Like many countries around the world, Japan and the United States share concerns about how China conducts its economic statecraft. For well over a decade, U.S. policymakers have criticized China’s economic management and trade practices, worried about the potential damage being inflicted on the U.S. economy and workforce. In early 2006, U.S. Senator Chuck Schumer said, “China’s refusal to play by international economic rules cripples our ability to compete on a level playing field.” Among U.S. grievances were unfair subsidies to state owned enterprises (SOEs), currency manipulation, restricted markets, and theft of intellectual property (IP). Congress proposed various coercive measures to push China to change its ways, but the U.S. government only had taken modest targeted actions until recently.

Tokyo shares many of these misgivings about Beijing’s economic policymaking, particularly in the areas of IP theft, subsidies to SOEs, and market access. Japan joined a U.S. complaint regarding China’s alleged IP theft filed at the World Trade Organization (WTO) in 2018, and it has been consulting with U.S. and European Union (EU) officials about how to promote Chinese state-sector reform and rein in overcapacity and the dumping of steel and other products in international markets. In fact, both Japan and the EU would prefer it if U.S. President Donald Trump’s administration utilized the WTO system more and invested in WTO reforms, rather than taking unilateral trade actions against China that at times are applied to U.S. allies as well.
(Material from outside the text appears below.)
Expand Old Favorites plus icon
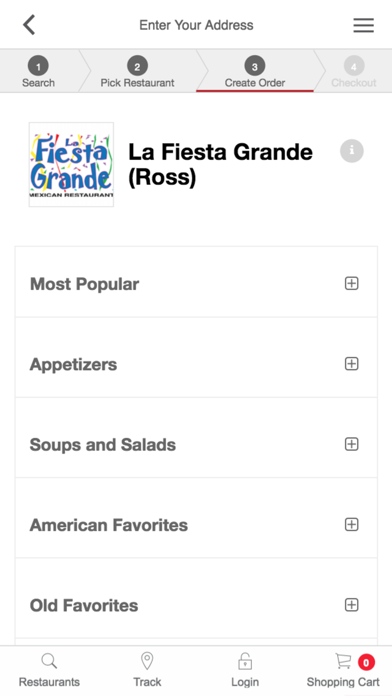The image size is (392, 696). (x=351, y=605)
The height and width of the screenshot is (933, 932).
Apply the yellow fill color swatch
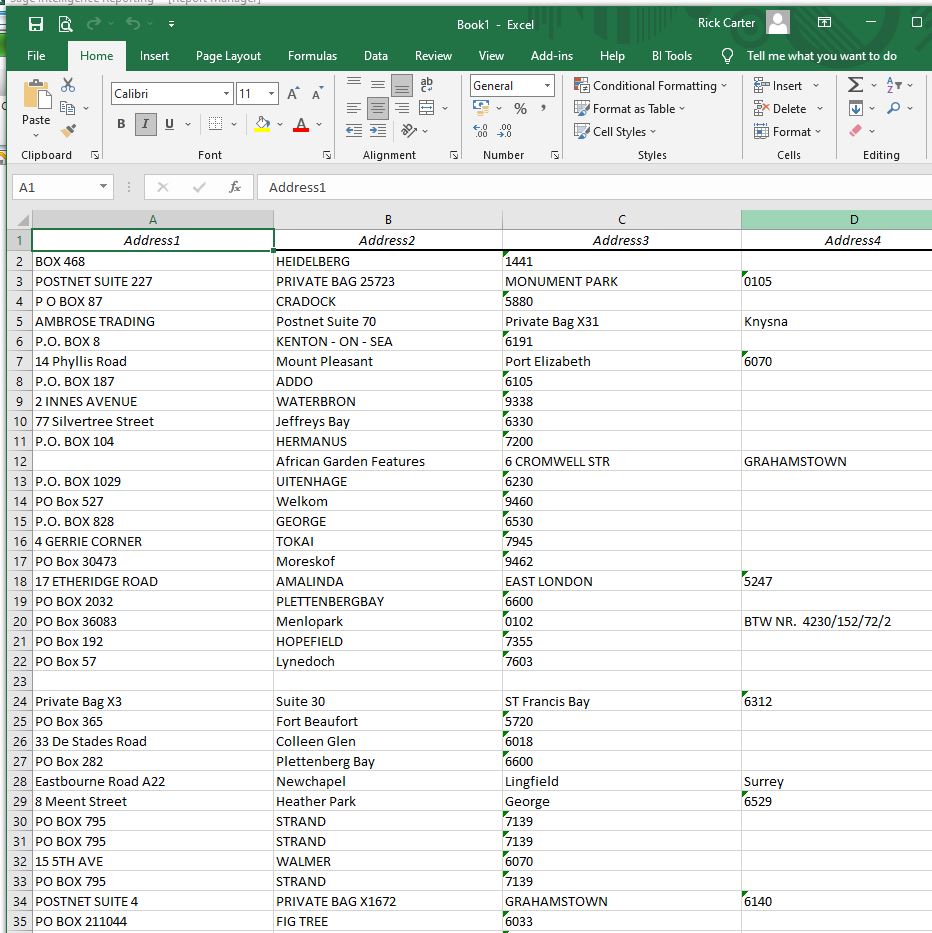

In addition, Tokyo is wary of Washington’s focus on currency manipulation, in part because Trump and members of Congress have made similar complaints of Japan in the past.

Still, for both countries, many of these economic concerns have come to overshadow the benefits that economic engagement with China has offered for more than two decades. Until the last few years, many U.S. analysts downplayed the danger of the country’s rising trade deficit with China, noting the benefit to U.S. consumers of cheap Chinese imports that were arguably just replacing imports from other Asian countries, which had shifted final assembly of such goods to China. Moreover, China’s rising middle class was becoming an important market for U.S. goods and commodities, and there was reason to expect that the Chinese economy would increasingly resemble that of other industrialized countries as it matured. Japan’s economy also benefited greatly from China’s growth. Amid the economic stagnation of the 1990s, one bright spot for Japan was expanded trade with China. Japanese exports to China grew four-fold by 2000 before surging by another factor of four over the next seventeen years; this growth has made Japan China’s second largest trading partner and one of its largest sources of investment.
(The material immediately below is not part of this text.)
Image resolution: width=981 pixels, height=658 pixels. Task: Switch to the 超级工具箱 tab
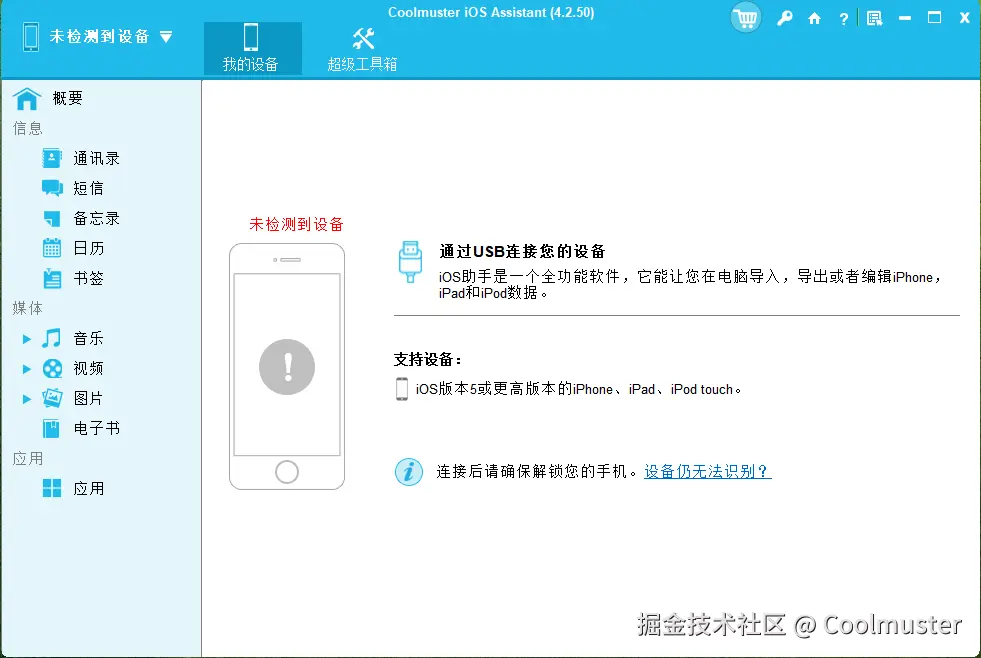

But, even as China’s economy has grown to become among the world’s largest and most influential, its unbalanced trade has continued amid allegations of IP theft, mercantilism, and a drive to dominate the most consequential technological fields of the twenty-first century. The U.S. trade deficit in goods with China grew to more than $400 billion in 2018, or nearly half of the U.S. deficit with the entire world. Japan’s deficit with China is much smaller, but Tokyo is keenly aware of China’s efforts to replace its high value-added exports with its own indigenous products. China’s economic and technological power has morphed mere trade complaints into a broader sense of strategic rivalry with significant national security risks and some commercial opportunities for both Japan and the United States. How closely Tokyo and Washington can coordinate their policy responses to Beijing’s heightened economic influence remains to be seen.

The Stakes

Japan and the United States could hardly have more at stake, a reality that a growing number of citizens and policymakers have been coming to terms with in the years since China joined the WTO. Ultimately, the economic health and growth of the two countries, the prosperity of their private firms (as well as U.S. farmers), their technological leadership, their military competitiveness, and their allied foreign policy influence all hang in the balance.

This is true regardless of which direction the Chinese economy takes, as there are both potentially positive and negative impacts that would result whether China’s economy grows or deteriorates for the foreseeable future. China’s macroeconomic performance and that of some of the country’s largest companies can have a significant impact on allied interests in both the short and long term. This is evident from the influence China’s economic behavior and prospects have on the stock prices and performances of major U.S. corporations, as expressed in letters and testimony by U.S. business leaders presented to U.S. policymakers regarding U.S.-China trade frictions. The worst development for the United States would be strong Chinese economic growth and technological innovation at the expense of the United States and U.S. firms. Such an outcome has the greatest potential to expose the U.S. economy to mostly negative aspects of Chinese growth over the long term. (That said, relevant data generally reveals a mixed picture, suggesting that some of China’s gains have been at the expense of certain U.S. firms and workers, while other U.S. sectors and regions have benefited from China’s economic success.) While U.S. concerns about China’s economic behavior tend to focus on such zero-sum competition, Japanese citizens often worry about other vulnerabilities and risks, such as quality control related to food imports or other product safety issues.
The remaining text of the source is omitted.